#### TASK TO CARRY OUT
The answer must be an exact reproduction of all the entries.

#### DATA SUPPLIED
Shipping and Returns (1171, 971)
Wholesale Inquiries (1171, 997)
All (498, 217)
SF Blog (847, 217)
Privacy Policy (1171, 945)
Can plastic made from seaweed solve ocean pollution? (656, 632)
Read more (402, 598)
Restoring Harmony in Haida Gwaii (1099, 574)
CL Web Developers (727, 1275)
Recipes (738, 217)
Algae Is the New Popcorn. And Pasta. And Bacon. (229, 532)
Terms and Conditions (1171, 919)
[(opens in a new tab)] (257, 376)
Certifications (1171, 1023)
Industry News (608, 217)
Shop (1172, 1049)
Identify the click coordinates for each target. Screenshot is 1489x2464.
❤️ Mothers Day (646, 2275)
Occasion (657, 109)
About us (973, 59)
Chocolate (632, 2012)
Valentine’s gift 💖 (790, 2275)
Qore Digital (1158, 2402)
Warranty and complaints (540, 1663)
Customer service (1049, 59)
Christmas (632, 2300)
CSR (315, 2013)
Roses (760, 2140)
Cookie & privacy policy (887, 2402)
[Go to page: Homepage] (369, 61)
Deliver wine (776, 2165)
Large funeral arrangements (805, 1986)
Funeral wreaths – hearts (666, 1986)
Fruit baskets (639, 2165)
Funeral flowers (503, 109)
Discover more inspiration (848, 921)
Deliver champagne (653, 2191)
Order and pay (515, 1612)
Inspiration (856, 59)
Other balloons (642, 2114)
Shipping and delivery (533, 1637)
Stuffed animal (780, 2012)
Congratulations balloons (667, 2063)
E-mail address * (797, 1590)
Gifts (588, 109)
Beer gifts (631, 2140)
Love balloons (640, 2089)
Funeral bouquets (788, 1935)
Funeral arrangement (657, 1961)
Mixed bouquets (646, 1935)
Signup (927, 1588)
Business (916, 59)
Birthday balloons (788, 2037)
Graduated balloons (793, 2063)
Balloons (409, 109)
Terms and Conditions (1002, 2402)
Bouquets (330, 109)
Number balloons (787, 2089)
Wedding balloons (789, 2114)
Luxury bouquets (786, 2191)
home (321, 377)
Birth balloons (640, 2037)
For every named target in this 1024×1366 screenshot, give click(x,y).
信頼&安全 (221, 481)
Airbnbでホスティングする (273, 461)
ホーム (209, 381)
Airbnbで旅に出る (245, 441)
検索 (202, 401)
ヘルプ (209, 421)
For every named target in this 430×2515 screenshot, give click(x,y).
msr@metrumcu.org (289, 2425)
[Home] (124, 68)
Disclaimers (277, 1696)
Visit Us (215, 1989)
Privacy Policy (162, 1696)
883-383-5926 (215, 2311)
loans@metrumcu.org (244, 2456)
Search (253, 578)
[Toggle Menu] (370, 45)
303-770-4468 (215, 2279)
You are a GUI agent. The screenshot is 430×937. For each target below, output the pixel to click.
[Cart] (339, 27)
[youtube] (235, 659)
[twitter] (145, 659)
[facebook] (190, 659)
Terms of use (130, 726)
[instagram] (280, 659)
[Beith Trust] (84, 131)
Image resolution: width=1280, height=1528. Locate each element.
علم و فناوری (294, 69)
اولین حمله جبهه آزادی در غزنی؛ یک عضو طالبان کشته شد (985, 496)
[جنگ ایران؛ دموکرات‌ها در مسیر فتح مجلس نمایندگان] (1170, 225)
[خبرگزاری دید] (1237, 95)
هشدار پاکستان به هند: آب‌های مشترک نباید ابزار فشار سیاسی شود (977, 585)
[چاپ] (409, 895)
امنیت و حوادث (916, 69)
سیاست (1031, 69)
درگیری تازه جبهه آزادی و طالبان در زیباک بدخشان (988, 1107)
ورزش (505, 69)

#### YOUR SOLUTION
Shipping and Returns (1171, 971)
Wholesale Inquiries (1171, 997)
All (498, 217)
SF Blog (847, 217)
Privacy Policy (1171, 945)
Can plastic made from seaweed solve ocean pollution? (656, 632)
Read more (402, 598)
Restoring Harmony in Haida Gwaii (1099, 574)
CL Web Developers (727, 1275)
Recipes (738, 217)
Algae Is the New Popcorn. And Pasta. And Bacon. (229, 532)
Terms and Conditions (1171, 919)
[(opens in a new tab)] (257, 376)
Certifications (1171, 1023)
Industry News (608, 217)
Shop (1172, 1049)
Identify the click coordinates for each target. Screenshot is 1489x2464.
❤️ Mothers Day (646, 2275)
Occasion (657, 109)
About us (973, 59)
Chocolate (632, 2012)
Valentine’s gift 💖 (790, 2275)
Qore Digital (1158, 2402)
Warranty and complaints (540, 1663)
Customer service (1049, 59)
Christmas (632, 2300)
CSR (315, 2013)
Roses (760, 2140)
Cookie & privacy policy (887, 2402)
[Go to page: Homepage] (369, 61)
Deliver wine (776, 2165)
Large funeral arrangements (805, 1986)
Funeral wreaths – hearts (666, 1986)
Fruit baskets (639, 2165)
Funeral flowers (503, 109)
Discover more inspiration (848, 921)
Deliver champagne (653, 2191)
Order and pay (515, 1612)
Inspiration (856, 59)
Other balloons (642, 2114)
Shipping and delivery (533, 1637)
Stuffed animal (780, 2012)
Congratulations balloons (667, 2063)
E-mail address * (797, 1590)
Gifts (588, 109)
Beer gifts (631, 2140)
Love balloons (640, 2089)
Funeral bouquets (788, 1935)
Funeral arrangement (657, 1961)
Mixed bouquets (646, 1935)
Signup (927, 1588)
Business (916, 59)
Birthday balloons (788, 2037)
Graduated balloons (793, 2063)
Balloons (409, 109)
Terms and Conditions (1002, 2402)
Bouquets (330, 109)
Number balloons (787, 2089)
Wedding balloons (789, 2114)
Luxury bouquets (786, 2191)
home (321, 377)
Birth balloons (640, 2037)
For every named target in this 1024×1366 screenshot, give click(x,y).
信頼&安全 (221, 481)
Airbnbでホスティングする (273, 461)
ホーム (209, 381)
Airbnbで旅に出る (245, 441)
検索 (202, 401)
ヘルプ (209, 421)
For every named target in this 430×2515 screenshot, give click(x,y).
msr@metrumcu.org (289, 2425)
[Home] (124, 68)
Disclaimers (277, 1696)
Visit Us (215, 1989)
Privacy Policy (162, 1696)
883-383-5926 (215, 2311)
loans@metrumcu.org (244, 2456)
Search (253, 578)
[Toggle Menu] (370, 45)
303-770-4468 (215, 2279)
You are a GUI agent. The screenshot is 430×937. For each target below, output the pixel to click.
[Cart] (339, 27)
[youtube] (235, 659)
[twitter] (145, 659)
[facebook] (190, 659)
Terms of use (130, 726)
[instagram] (280, 659)
[Beith Trust] (84, 131)
Image resolution: width=1280, height=1528. Locate each element.
علم و فناوری (294, 69)
اولین حمله جبهه آزادی در غزنی؛ یک عضو طالبان کشته شد (985, 496)
[جنگ ایران؛ دموکرات‌ها در مسیر فتح مجلس نمایندگان] (1170, 225)
[خبرگزاری دید] (1237, 95)
هشدار پاکستان به هند: آب‌های مشترک نباید ابزار فشار سیاسی شود (977, 585)
[چاپ] (409, 895)
امنیت و حوادث (916, 69)
سیاست (1031, 69)
درگیری تازه جبهه آزادی و طالبان در زیباک بدخشان (988, 1107)
ورزش (505, 69)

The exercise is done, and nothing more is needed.